• Task goal: Find the line that contains "Click the run play icon in toolbar" in the entries below. Restate it and every line after it, word for word, with no pictures.

--- Provided records Enclosed Below ---

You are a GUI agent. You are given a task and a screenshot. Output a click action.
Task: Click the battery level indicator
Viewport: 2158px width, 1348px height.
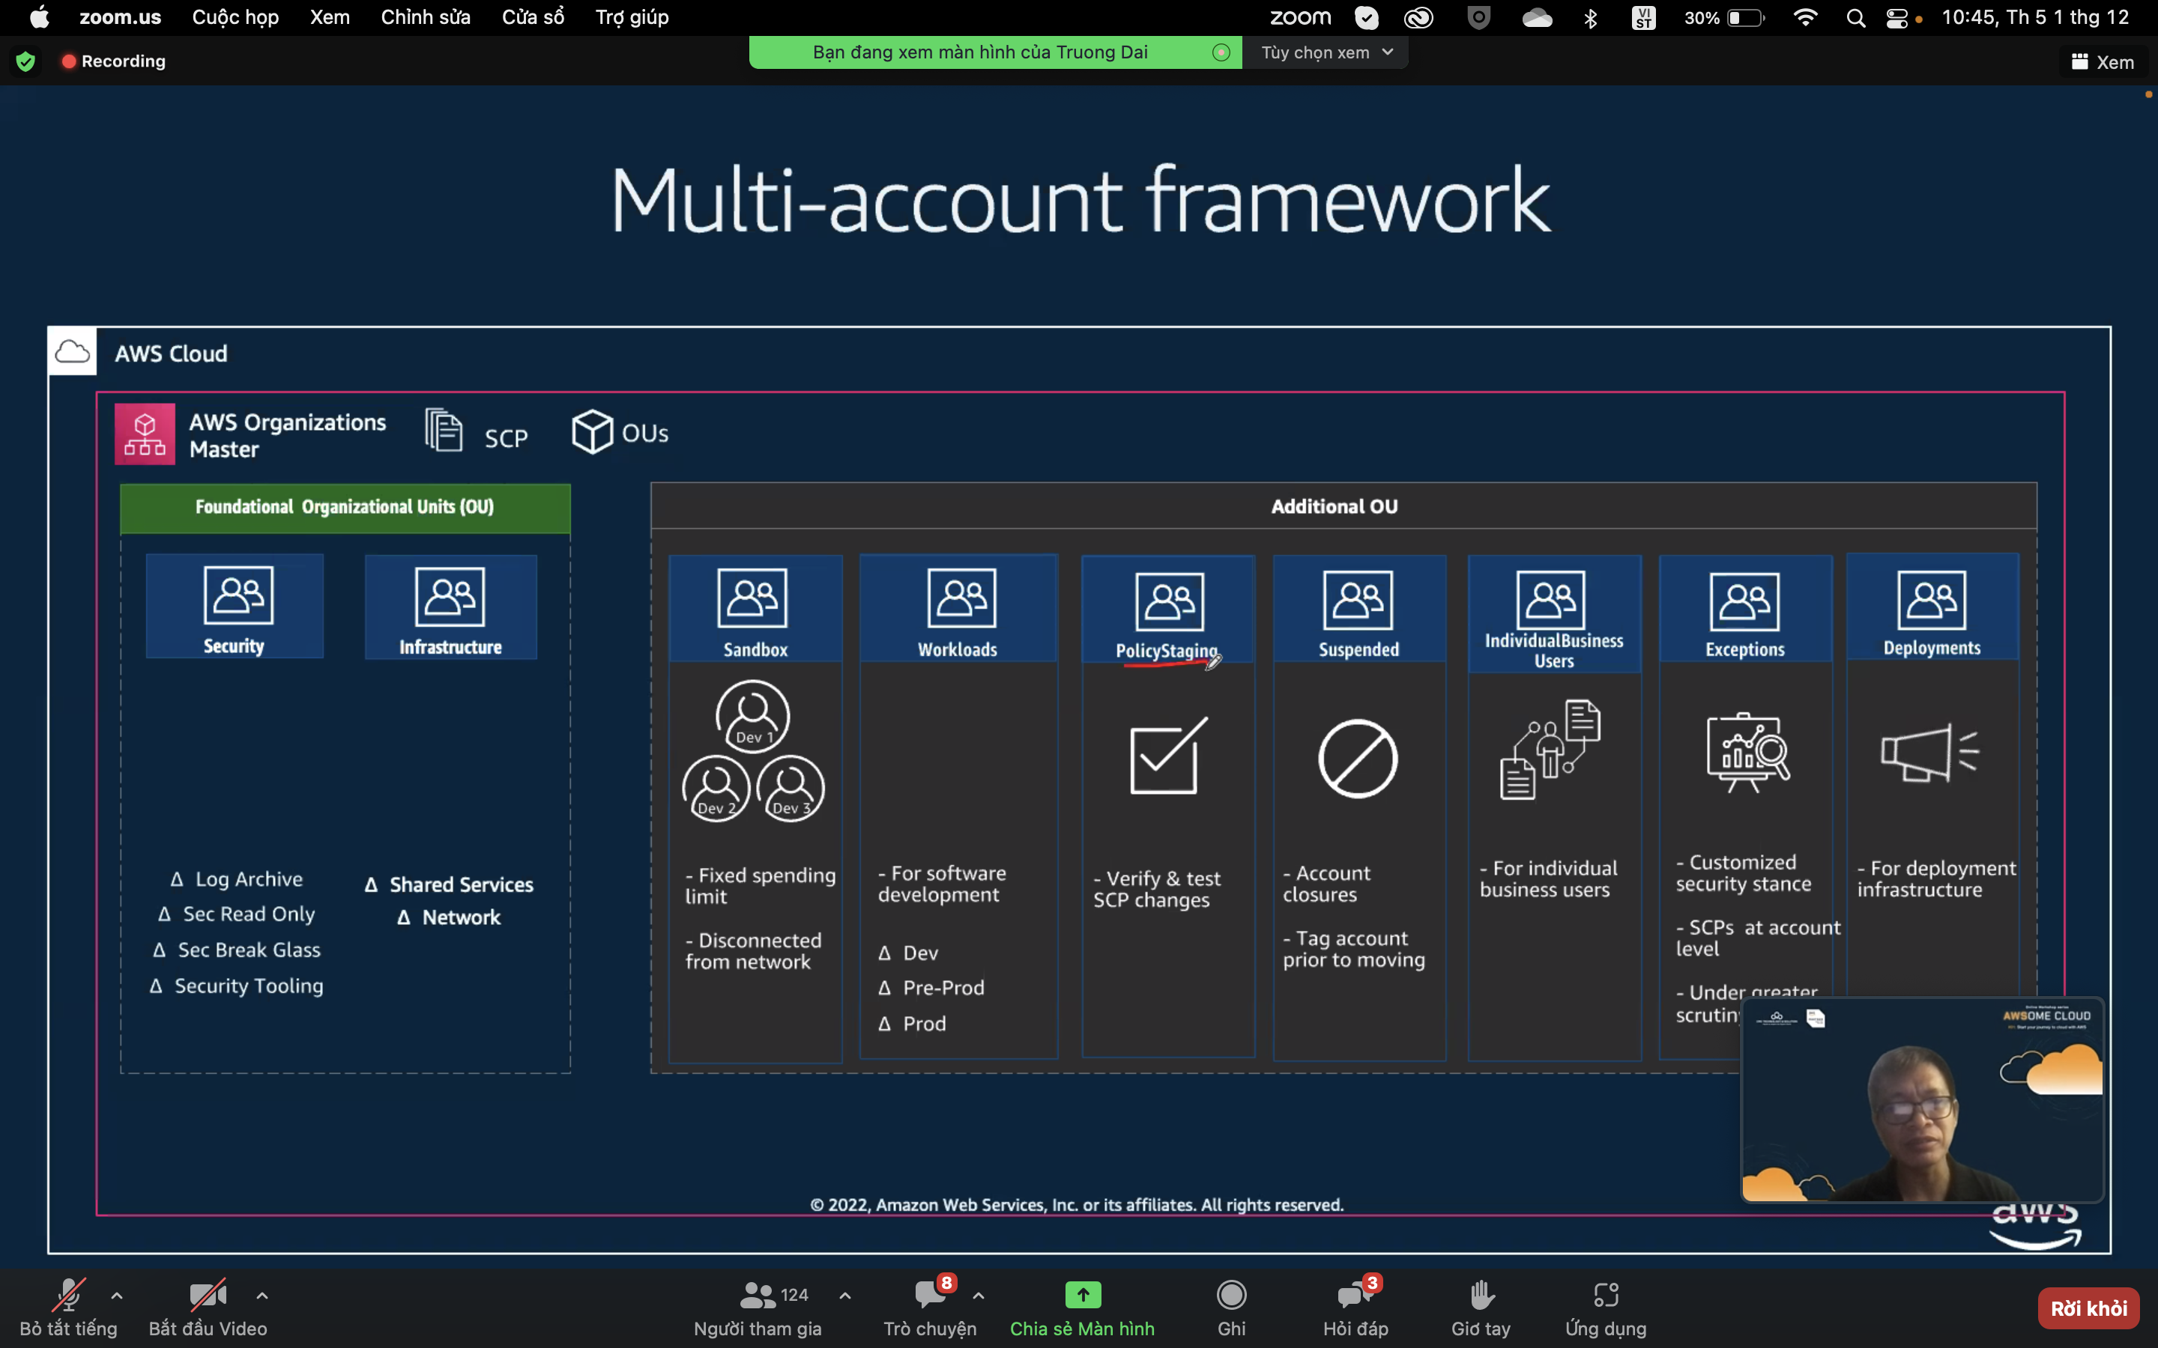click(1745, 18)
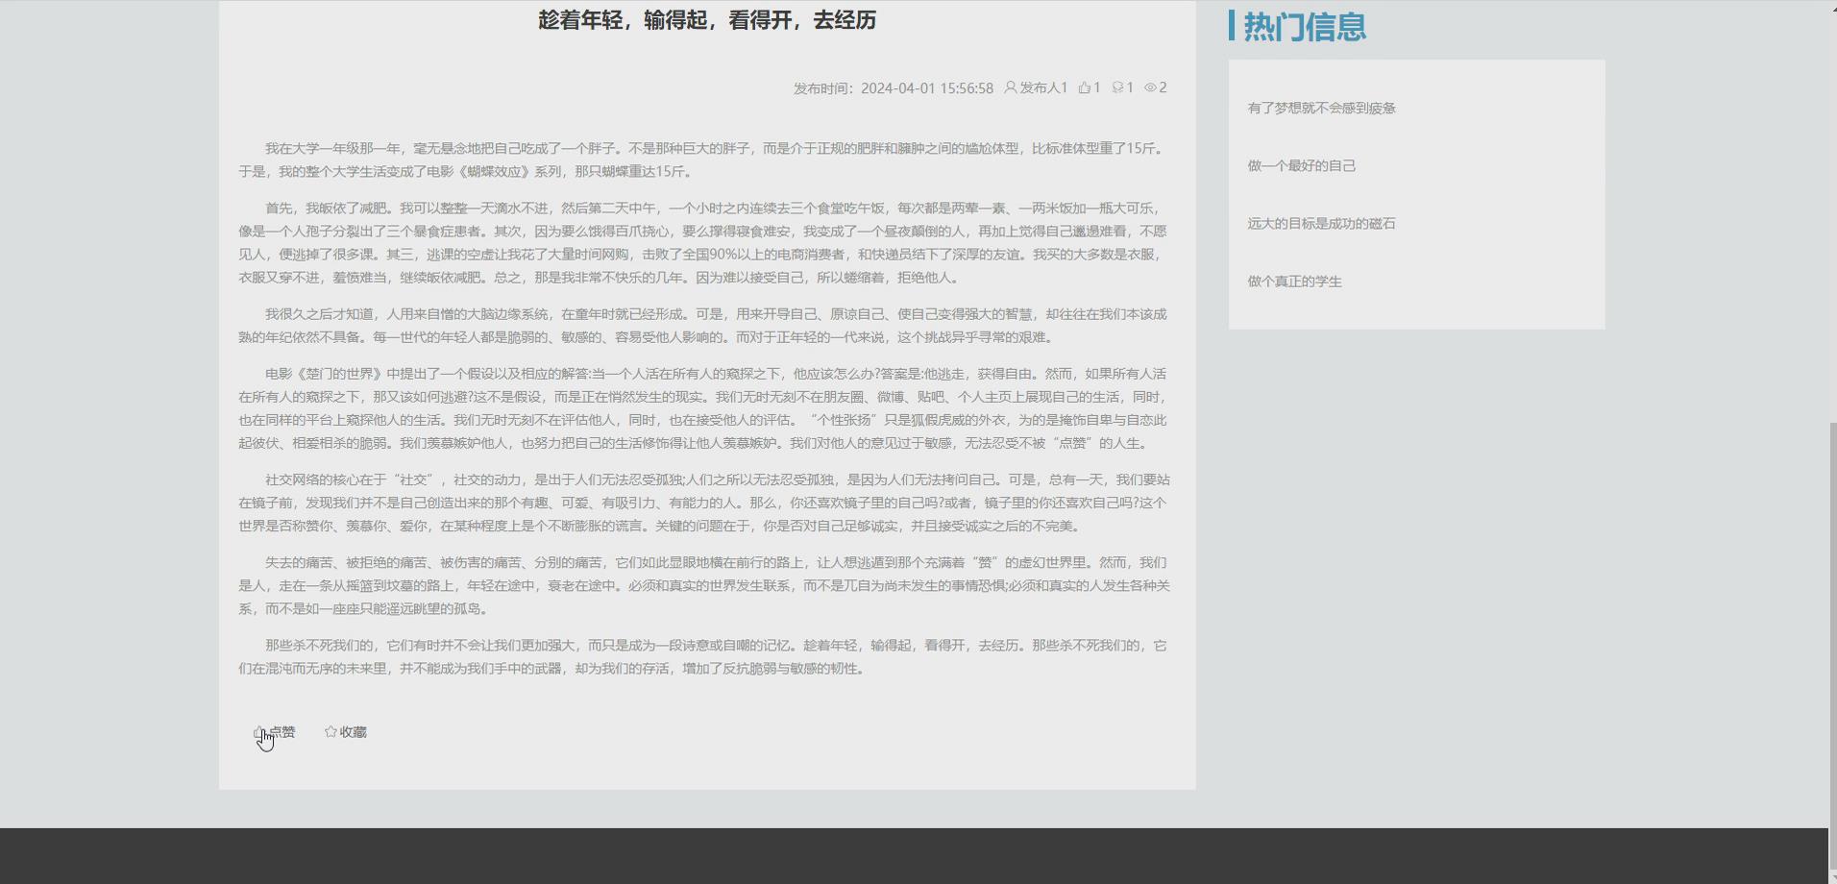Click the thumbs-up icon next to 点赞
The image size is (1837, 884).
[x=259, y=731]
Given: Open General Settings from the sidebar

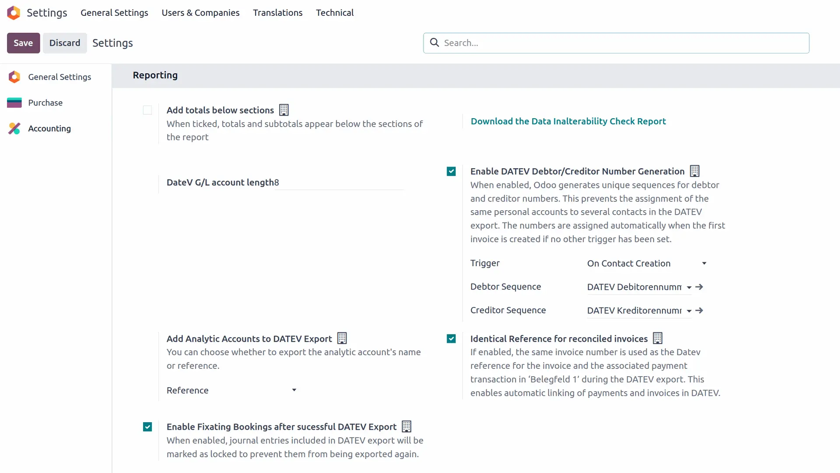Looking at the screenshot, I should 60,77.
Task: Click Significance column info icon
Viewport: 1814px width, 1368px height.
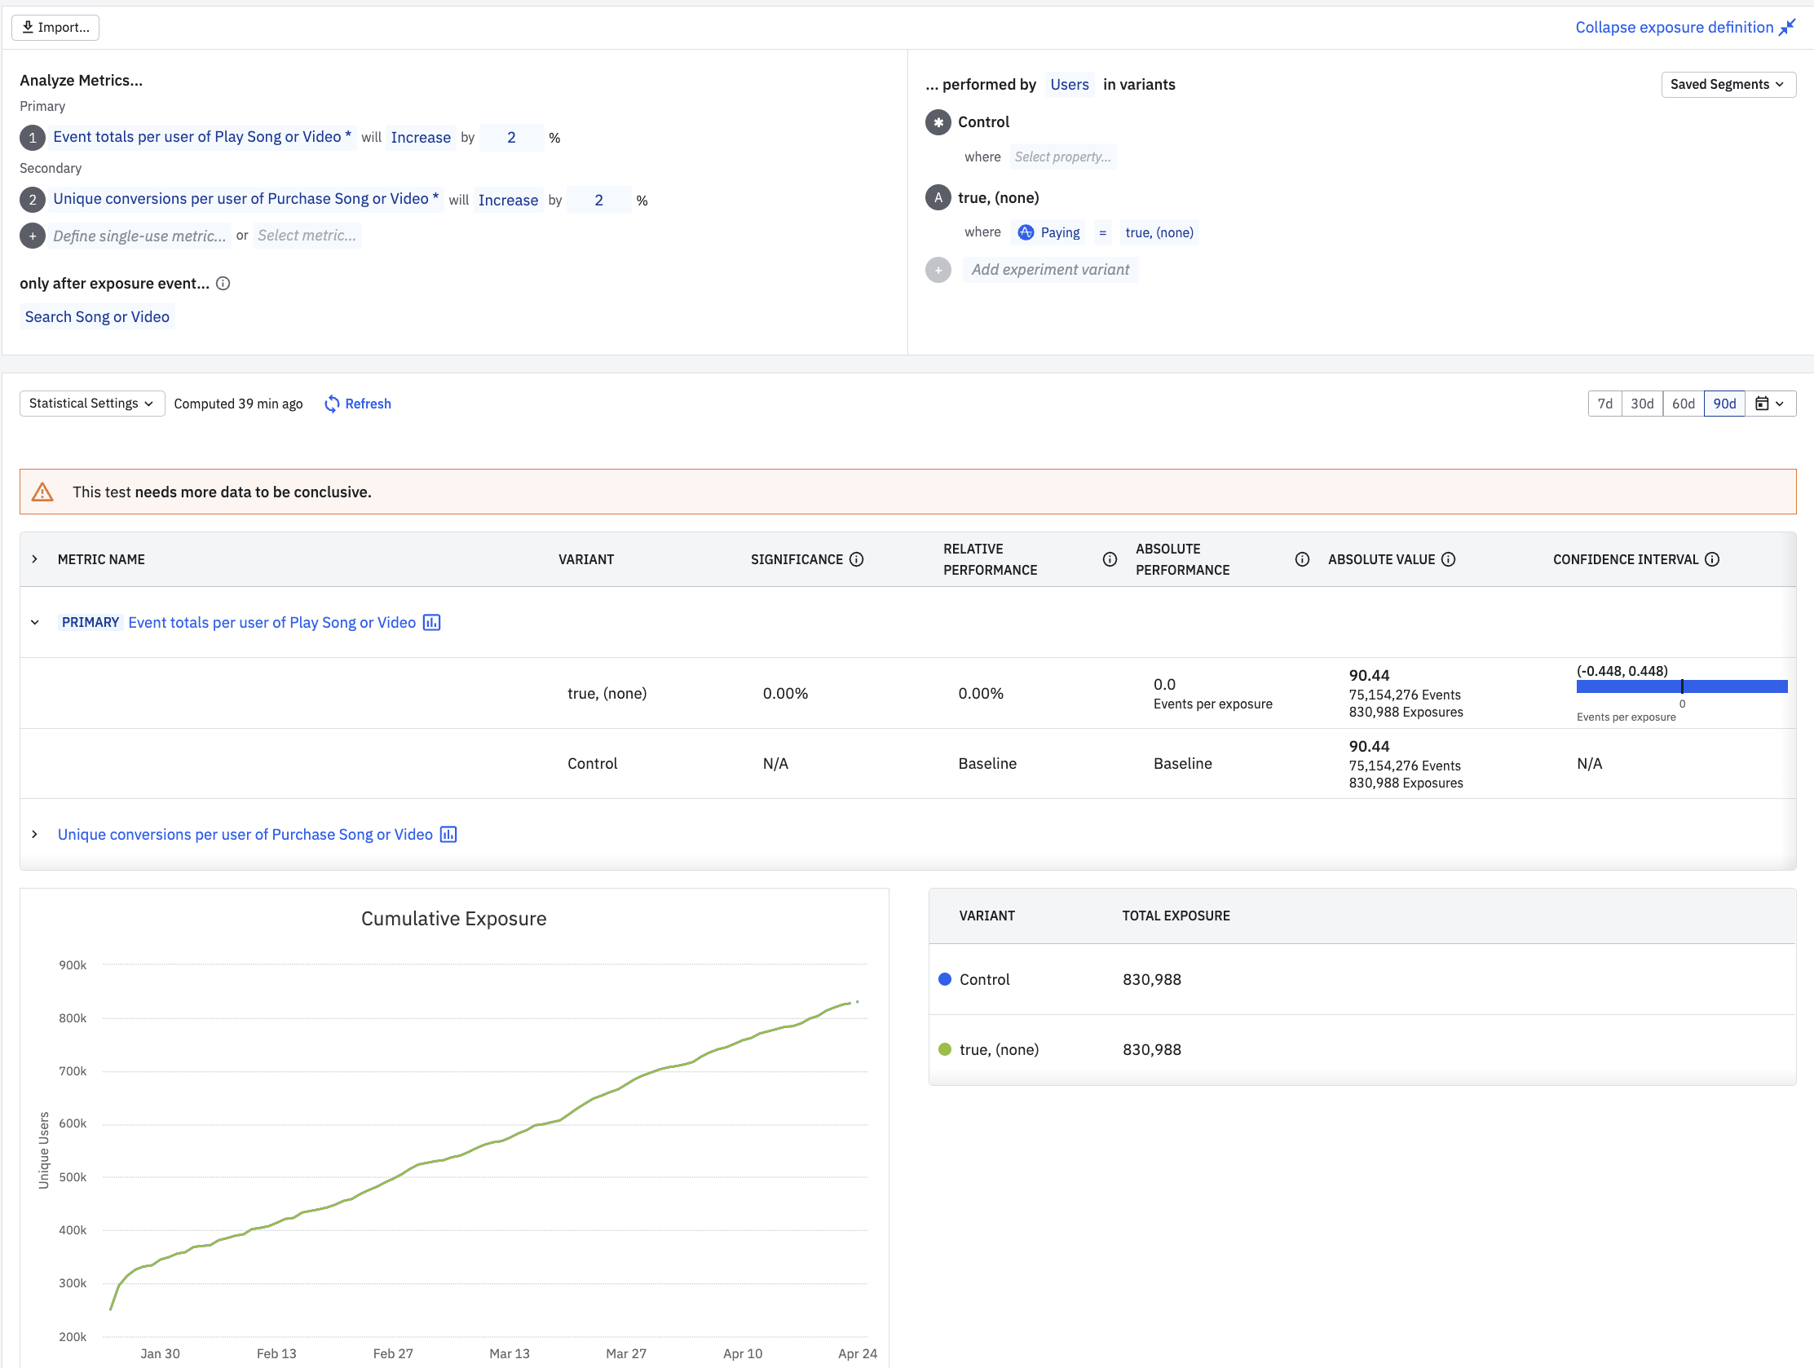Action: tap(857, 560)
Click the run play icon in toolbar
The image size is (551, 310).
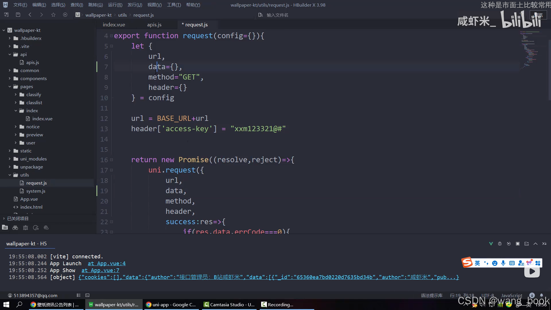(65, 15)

--- End of Enclosed Provided records ---

• Result of the exercise:
Click the run play icon in toolbar
The image size is (551, 310).
(65, 15)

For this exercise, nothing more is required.